Research suggests 256-512 tokens is optimal for most use cases. This size balances context preservation with retrieval precision. Smaller chunks (under 200 tokens) may lose important context, while larger chunks (over 1000 tokens) can dilute relevance.

Why do I need to chunk PDFs for ChatGPT?

LLMs have context window limits. A 100-page PDF may contain 50,000+ tokens, exceeding model limits. Even within limits, the "lost in the middle" phenomenon means information buried in long contexts gets overlooked. Chunking ensures each piece gets proper attention.

What is chunk overlap and why does it matter?

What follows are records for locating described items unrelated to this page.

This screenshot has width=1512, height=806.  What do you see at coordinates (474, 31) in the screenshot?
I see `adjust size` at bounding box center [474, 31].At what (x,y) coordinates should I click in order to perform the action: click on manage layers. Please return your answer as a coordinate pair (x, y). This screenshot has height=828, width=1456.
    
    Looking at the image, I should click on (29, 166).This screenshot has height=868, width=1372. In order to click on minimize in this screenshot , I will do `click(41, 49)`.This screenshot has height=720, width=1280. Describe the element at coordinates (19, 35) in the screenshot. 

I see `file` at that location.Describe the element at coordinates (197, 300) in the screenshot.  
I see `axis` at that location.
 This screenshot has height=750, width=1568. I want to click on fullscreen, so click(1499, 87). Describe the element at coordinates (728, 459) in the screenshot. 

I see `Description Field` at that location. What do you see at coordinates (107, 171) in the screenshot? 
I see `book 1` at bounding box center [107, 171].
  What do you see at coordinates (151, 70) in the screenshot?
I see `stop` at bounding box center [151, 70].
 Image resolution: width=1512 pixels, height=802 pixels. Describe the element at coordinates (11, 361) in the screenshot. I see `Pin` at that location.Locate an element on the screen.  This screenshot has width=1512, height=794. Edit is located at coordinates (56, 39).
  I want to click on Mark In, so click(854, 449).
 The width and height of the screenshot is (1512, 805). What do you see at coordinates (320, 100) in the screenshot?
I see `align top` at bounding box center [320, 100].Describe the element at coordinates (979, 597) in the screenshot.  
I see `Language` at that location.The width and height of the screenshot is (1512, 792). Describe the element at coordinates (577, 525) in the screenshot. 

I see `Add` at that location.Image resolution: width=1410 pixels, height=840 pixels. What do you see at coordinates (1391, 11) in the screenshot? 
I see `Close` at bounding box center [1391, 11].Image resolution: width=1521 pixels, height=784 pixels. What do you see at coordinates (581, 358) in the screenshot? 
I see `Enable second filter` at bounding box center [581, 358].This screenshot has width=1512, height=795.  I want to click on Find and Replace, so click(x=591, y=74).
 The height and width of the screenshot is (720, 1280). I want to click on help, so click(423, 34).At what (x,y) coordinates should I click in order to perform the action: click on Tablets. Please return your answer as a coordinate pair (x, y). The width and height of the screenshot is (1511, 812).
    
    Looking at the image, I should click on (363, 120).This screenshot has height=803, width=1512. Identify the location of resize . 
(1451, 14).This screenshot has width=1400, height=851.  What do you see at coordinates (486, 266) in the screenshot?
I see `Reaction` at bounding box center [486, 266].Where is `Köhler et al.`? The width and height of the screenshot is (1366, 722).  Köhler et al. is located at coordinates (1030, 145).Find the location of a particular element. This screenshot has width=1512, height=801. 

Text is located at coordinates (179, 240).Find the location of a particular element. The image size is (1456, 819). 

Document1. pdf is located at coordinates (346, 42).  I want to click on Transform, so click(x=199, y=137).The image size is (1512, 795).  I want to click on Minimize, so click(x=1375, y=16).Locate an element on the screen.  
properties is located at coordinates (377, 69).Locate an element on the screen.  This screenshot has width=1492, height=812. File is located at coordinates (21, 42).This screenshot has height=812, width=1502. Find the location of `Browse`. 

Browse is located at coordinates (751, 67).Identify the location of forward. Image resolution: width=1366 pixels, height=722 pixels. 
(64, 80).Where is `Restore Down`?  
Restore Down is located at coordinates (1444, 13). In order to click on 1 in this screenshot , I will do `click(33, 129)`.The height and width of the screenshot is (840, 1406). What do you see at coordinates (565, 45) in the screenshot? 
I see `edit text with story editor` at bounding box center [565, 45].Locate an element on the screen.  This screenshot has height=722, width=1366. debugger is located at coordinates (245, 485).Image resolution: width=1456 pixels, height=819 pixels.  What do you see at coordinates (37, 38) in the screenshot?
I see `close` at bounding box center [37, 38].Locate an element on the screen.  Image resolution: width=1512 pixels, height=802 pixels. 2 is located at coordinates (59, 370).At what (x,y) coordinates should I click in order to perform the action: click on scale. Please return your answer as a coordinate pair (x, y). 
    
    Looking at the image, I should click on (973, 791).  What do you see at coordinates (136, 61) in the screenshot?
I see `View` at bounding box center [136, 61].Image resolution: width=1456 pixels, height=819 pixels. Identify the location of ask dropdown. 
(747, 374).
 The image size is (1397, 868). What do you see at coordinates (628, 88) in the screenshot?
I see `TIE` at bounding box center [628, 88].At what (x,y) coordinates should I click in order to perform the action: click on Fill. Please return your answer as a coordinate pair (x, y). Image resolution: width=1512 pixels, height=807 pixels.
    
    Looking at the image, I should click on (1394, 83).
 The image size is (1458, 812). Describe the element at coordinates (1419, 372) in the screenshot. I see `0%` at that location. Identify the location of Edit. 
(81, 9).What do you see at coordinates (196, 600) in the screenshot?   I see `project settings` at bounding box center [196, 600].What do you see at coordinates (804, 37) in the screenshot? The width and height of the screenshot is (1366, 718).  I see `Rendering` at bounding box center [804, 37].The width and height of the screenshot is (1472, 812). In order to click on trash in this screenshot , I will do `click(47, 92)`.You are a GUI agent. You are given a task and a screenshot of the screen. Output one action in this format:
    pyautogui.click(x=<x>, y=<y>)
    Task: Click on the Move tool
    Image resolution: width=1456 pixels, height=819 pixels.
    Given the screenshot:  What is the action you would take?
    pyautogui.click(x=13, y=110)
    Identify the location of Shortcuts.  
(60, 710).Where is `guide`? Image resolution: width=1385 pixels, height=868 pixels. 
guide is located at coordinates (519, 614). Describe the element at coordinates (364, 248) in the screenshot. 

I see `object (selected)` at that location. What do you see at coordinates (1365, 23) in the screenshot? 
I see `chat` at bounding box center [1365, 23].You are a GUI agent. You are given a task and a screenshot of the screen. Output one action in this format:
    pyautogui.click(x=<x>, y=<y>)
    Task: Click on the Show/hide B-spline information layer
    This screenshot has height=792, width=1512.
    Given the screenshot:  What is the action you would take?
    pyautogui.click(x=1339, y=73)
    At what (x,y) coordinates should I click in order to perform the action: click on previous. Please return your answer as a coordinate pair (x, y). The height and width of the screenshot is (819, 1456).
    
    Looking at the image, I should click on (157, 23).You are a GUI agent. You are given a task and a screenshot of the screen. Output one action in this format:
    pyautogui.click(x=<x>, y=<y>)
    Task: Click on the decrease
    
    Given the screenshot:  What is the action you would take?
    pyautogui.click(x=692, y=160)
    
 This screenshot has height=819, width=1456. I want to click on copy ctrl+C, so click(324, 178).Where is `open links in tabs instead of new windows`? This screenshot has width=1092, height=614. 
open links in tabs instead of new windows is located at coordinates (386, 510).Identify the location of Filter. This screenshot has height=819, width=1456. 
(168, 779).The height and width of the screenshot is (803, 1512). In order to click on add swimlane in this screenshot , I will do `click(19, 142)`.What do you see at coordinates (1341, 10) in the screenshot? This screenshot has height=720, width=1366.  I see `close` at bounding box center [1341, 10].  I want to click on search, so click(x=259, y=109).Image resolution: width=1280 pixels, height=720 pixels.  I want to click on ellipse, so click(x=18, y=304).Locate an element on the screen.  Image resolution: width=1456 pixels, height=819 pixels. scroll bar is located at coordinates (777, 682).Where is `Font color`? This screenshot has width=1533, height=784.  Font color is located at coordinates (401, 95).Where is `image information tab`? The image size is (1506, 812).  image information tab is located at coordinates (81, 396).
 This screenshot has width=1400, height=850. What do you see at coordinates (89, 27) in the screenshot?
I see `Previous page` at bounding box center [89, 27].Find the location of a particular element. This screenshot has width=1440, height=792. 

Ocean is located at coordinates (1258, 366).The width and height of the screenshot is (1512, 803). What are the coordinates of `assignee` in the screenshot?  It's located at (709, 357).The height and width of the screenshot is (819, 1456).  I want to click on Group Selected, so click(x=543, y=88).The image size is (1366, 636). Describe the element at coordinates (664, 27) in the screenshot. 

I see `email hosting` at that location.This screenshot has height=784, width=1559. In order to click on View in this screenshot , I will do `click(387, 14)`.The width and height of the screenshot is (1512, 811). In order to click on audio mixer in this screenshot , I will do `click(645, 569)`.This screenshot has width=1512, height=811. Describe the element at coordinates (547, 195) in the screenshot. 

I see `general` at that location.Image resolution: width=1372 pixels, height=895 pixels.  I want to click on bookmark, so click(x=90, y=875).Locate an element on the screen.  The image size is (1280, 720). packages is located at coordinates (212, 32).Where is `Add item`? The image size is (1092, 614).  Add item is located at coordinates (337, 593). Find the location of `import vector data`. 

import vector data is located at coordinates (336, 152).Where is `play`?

Chunk overlap (typically 10-20%) means consecutive chunks share content at boundaries. This prevents sentences from being split mid-thought and ensures complete information remains accessible in at least one chunk.

How do I estimate tokens in a PDF?

Quick estimate: tokens = words x 1.3. Average PDF pages contain 400-600 tokens. For precise counts, use model-specific tokenizers (tiktoken for GPT, Claude's tokenizer for Claude models).

Can I chunk scanned PDFs?

Yes, but OCR must run first to extract text from images. Our PDF to LLM tool automatically detects scanned documents and applies Tesseract OCR before chunking.